Thursday, November 3, 2016

Culture festival

Bunkasai

My Year of Requirement wasn’t all academics and PE. There were some arts-ish things too. One was “Bunkasai.” When I first heard about it, I didn’t get it. Culture festival? Cultural festival? Culture? Which one? Medival Europe? Classical Greece? Ming Dynasty China? Well, apparently, what was supposed to happen was stuff that wasn’t academics and wasn’t sports. So, band, visual arts, drama, home ec club and science club got to showcase what they were doing, plus each class worked on some kind of project. ("Arts festival" might have been a better name for it, but it wasn't exactly art. Science is, well, science, and Home Ec and Shop are Home Ec and Shop.) One class did a haunted house. Another made an original 15-minute movie, complete with their own script.
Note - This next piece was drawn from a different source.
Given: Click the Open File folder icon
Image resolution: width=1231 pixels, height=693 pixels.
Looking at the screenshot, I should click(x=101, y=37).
Another made a makeshift planetarium with black trash bags and an overhead projector (remember those?) Our class researched local foods. We called local candy and food businesses to schedule visits and interview people about origins, ingredients, production, and such. We presented our findings in poster format.

(People familiar with Japanese anime might have read stuff about beauty pageants and cafes. Beauty pageants are a university thing. Yes, I said “are.” In this day and age, universities are parading women to be judged for their looks. I mean, seriously. Cafes were not permitted because they involved serving food, which the local Health Department didn’t allow JHS students to do.)

Now, this is in the mid ‘80s. Posters (especially posters in a language that didn’t use a phonetic alphabet like Japanese) meant handwritten posters. The kids with nice handwriting did a lot of the work. They’d (understandably) cry foul. If you knew better, you’d kind of ignore them hoping they’d calm down. But if you didn’t, like me, and meant well, like me, you might volunteer to do some of the handwriting work.  If you’ve seen my English handwriting, you know it’s not too bad. Not breathtakingly beautiful, but neat. Legible. So you might be surprised to know my Japanese handwriting is pretty bad. Legible, but not nice by any means. So I’d meant well, but the poster didn’t turn out as nicely as everyone hoped, and they let me know they were disappointed. Um, ok. Next time, remind me not to try to be nice or fair.

I was in drama club (shut up) and I had a little part in the play we put on. It was a 20-minute performance and pretty much the only performance we did all year. The audience was reasonably respectful. No one messed up. It went all right. Band (wood and brass ensemble) played a few pieces. They were pretty good. Not spectacular by Japanese standards, but good. Probably would have blown away most US high school bands, but the band from my school in Suburbia was pretty put together, so they don’t count.

One thing that really surprised me is that they had band performances. Like, rock band. Like drums and electric guitars and synthesizers. Bands that wanted to perform in the festival auditioned in front of the teachers. Those who passed the audition were allowed to perform in front of the whole school. The audition was mostly about whether the kids had decent grades and attendance and behavior.

Which brings us to the outlaws of the school. Every culture has its outlaws, the “troubled” kids, the ones that have to be different. It was easy to be an outlaw in a Japanese JHS because everyone was so outwardly the same. If you colored your hair you’d be an outlaw. If you wore your skirts longer or shorter, you’d be an outlaw. If you wore pants that were baggier than everyone else’s, you’d be an outlaw. If you ate food other than school lunch during school, you’d be an outlaw. (Of course, cutting classes and giving other kids a hard time and fighting each other and kids from other schools is kind of universal.)

So the outlaws had a band. They auditioned, and the teachers called them not on their lack of musical talent (they were pretty o.k. and seemed reasonably well rehearsed, unlike some of the bands) but their attendance and behavior and their baggy pants and hair that wasn’t black (keep in mind this is Japan and the default hair color is black or normal aging gray, not peroxide yellow). The teachers used the band performance as a bait/ switch to blackmail the outlaws into going through the motions of law-abiding behavior and academics. So, predictably, the kids sat in class and wore the school uniform, including straight leg pants, and colored their hair black, until the day of the performance when they showed up in their baggy trousers and yellow hair and put on the best performance out of all the bands, and then went back to their wicked ways.


One of those kids now has his own company that hires out construction workers. At our JHS reunion, I heard him telling his former teacher that he understood now how hard it was to try to keep young kids from doing stupid things for their own good and protect them from the mistakes they made. The teacher was crying tears of joy. Not all the kids got their afterschool special storyline, but sometimes things work out.

2 comments:

Annie Crow said...

What was your part?

I'm in the middle of rereading Fruits Basket, so I can kind of visualize all this Culture!

pumpkinmommy said...

I played a background character disgruntled at how full of crap everyone was. In short, I was playing myself, so it required very little skill, just being loud enough to be heard. Which, as you know, has never been a problem.